Task details
Change every "click coordinates" in the material below to "tap coordinates". Leave all other text as it is.

Data on locating visible targets
>>>>

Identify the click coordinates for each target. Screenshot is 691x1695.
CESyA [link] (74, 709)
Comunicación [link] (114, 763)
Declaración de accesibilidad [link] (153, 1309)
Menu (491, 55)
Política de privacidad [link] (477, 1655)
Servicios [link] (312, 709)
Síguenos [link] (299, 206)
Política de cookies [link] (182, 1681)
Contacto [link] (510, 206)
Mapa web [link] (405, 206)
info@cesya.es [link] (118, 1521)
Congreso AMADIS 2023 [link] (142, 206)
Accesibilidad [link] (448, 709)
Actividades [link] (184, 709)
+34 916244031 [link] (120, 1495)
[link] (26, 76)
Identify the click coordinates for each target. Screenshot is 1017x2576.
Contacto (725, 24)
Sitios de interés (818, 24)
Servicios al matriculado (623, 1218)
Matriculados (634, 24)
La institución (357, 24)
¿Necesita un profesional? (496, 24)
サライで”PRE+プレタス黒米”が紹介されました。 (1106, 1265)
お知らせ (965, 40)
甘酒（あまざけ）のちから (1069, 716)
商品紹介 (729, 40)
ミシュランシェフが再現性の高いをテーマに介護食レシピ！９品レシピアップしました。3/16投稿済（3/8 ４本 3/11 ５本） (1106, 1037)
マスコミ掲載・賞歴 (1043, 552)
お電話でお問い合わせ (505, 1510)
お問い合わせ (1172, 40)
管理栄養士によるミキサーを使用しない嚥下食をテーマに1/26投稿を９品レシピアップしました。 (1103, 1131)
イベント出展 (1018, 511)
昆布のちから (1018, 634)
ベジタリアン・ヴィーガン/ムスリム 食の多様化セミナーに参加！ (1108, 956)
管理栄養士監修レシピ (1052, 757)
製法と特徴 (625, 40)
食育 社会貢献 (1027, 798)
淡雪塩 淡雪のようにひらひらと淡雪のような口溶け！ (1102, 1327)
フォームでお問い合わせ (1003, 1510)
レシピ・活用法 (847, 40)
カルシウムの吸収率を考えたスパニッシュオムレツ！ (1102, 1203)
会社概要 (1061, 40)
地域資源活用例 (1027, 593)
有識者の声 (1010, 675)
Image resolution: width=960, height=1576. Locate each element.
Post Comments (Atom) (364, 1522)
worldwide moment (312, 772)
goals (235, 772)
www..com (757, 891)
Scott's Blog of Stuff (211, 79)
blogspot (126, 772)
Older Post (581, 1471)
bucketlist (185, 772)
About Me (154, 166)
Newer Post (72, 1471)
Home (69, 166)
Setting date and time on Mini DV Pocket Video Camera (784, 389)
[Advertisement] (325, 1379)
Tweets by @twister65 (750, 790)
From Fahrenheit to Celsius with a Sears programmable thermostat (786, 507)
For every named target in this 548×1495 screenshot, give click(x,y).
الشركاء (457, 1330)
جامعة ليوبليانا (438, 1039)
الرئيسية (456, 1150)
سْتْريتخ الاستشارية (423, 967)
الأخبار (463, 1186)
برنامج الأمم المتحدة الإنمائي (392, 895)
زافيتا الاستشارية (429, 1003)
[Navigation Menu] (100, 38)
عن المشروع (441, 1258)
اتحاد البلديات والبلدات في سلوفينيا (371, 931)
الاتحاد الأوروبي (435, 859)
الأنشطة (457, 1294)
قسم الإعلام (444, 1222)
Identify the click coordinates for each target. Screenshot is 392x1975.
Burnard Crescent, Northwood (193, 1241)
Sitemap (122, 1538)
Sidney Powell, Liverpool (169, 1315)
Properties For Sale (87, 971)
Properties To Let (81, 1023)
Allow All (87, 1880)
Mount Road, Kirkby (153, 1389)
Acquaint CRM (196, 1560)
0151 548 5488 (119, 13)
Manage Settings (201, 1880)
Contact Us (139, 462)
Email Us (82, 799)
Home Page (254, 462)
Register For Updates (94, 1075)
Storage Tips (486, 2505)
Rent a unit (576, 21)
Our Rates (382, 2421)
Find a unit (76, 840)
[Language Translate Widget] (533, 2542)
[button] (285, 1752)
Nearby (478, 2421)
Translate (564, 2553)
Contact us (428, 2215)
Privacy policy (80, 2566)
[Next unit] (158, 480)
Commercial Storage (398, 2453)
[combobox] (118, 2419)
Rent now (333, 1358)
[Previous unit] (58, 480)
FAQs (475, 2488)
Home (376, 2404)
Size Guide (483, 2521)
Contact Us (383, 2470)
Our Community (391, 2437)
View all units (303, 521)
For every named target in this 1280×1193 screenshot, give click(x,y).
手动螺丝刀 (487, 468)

<<<<

Answer to the exercise
Identify the tap coordinates for each target. Screenshot is 691x1695.
CESyA [link] (74, 709)
Comunicación [link] (114, 763)
Declaración de accesibilidad [link] (153, 1309)
Menu (491, 55)
Política de privacidad [link] (477, 1655)
Servicios [link] (312, 709)
Síguenos [link] (299, 206)
Política de cookies [link] (182, 1681)
Contacto [link] (510, 206)
Mapa web [link] (405, 206)
info@cesya.es [link] (118, 1521)
Congreso AMADIS 2023 [link] (142, 206)
Accesibilidad [link] (448, 709)
Actividades [link] (184, 709)
+34 916244031 [link] (120, 1495)
[link] (26, 76)
Identify the tap coordinates for each target. Screenshot is 1017x2576.
Contacto (725, 24)
Sitios de interés (818, 24)
Servicios al matriculado (623, 1218)
Matriculados (634, 24)
La institución (357, 24)
¿Necesita un profesional? (496, 24)
サライで”PRE+プレタス黒米”が紹介されました。 (1106, 1265)
お知らせ (965, 40)
甘酒（あまざけ）のちから (1069, 716)
商品紹介 (729, 40)
ミシュランシェフが再現性の高いをテーマに介護食レシピ！９品レシピアップしました。3/16投稿済（3/8 ４本 3/11 ５本） (1106, 1037)
マスコミ掲載・賞歴 (1043, 552)
お電話でお問い合わせ (505, 1510)
お問い合わせ (1172, 40)
管理栄養士によるミキサーを使用しない嚥下食をテーマに1/26投稿を９品レシピアップしました。 (1103, 1131)
イベント出展 (1018, 511)
昆布のちから (1018, 634)
ベジタリアン・ヴィーガン/ムスリム 食の多様化セミナーに参加！ (1108, 956)
管理栄養士監修レシピ (1052, 757)
製法と特徴 (625, 40)
食育 社会貢献 (1027, 798)
淡雪塩 淡雪のようにひらひらと淡雪のような口溶け！ (1102, 1327)
フォームでお問い合わせ (1003, 1510)
レシピ・活用法 (847, 40)
カルシウムの吸収率を考えたスパニッシュオムレツ！ (1102, 1203)
会社概要 (1061, 40)
地域資源活用例 (1027, 593)
有識者の声 (1010, 675)
Image resolution: width=960, height=1576. Locate each element.
Post Comments (Atom) (364, 1522)
worldwide moment (312, 772)
goals (235, 772)
www..com (757, 891)
Scott's Blog of Stuff (211, 79)
blogspot (126, 772)
Older Post (581, 1471)
bucketlist (185, 772)
About Me (154, 166)
Newer Post (72, 1471)
Home (69, 166)
Setting date and time on Mini DV Pocket Video Camera (784, 389)
[Advertisement] (325, 1379)
Tweets by @twister65 (750, 790)
From Fahrenheit to Celsius with a Sears programmable thermostat (786, 507)
For every named target in this 548×1495 screenshot, give click(x,y).
الشركاء (457, 1330)
جامعة ليوبليانا (438, 1039)
الرئيسية (456, 1150)
سْتْريتخ الاستشارية (423, 967)
الأخبار (463, 1186)
برنامج الأمم المتحدة الإنمائي (392, 895)
زافيتا الاستشارية (429, 1003)
[Navigation Menu] (100, 38)
عن المشروع (441, 1258)
اتحاد البلديات والبلدات في سلوفينيا (371, 931)
الاتحاد الأوروبي (435, 859)
الأنشطة (457, 1294)
قسم الإعلام (444, 1222)
Identify the tap coordinates for each target. Screenshot is 392x1975.
Burnard Crescent, Northwood (193, 1241)
Sitemap (122, 1538)
Sidney Powell, Liverpool (169, 1315)
Properties For Sale (87, 971)
Properties To Let (81, 1023)
Allow All (87, 1880)
Mount Road, Kirkby (153, 1389)
Acquaint CRM (196, 1560)
0151 548 5488 (119, 13)
Manage Settings (201, 1880)
Contact Us (139, 462)
Email Us (82, 799)
Home Page (254, 462)
Register For Updates (94, 1075)
Storage Tips (486, 2505)
Rent a unit (576, 21)
Our Rates (382, 2421)
Find a unit (76, 840)
[Language Translate Widget] (533, 2542)
[button] (285, 1752)
Nearby (478, 2421)
Translate (564, 2553)
Contact us (428, 2215)
Privacy policy (80, 2566)
[Next unit] (158, 480)
Commercial Storage (398, 2453)
[combobox] (118, 2419)
Rent now (333, 1358)
[Previous unit] (58, 480)
FAQs (475, 2488)
Home (376, 2404)
Size Guide (483, 2521)
Contact Us (383, 2470)
Our Community (391, 2437)
View all units (303, 521)
For every named target in this 1280×1193 screenshot, give click(x,y).
手动螺丝刀 (487, 468)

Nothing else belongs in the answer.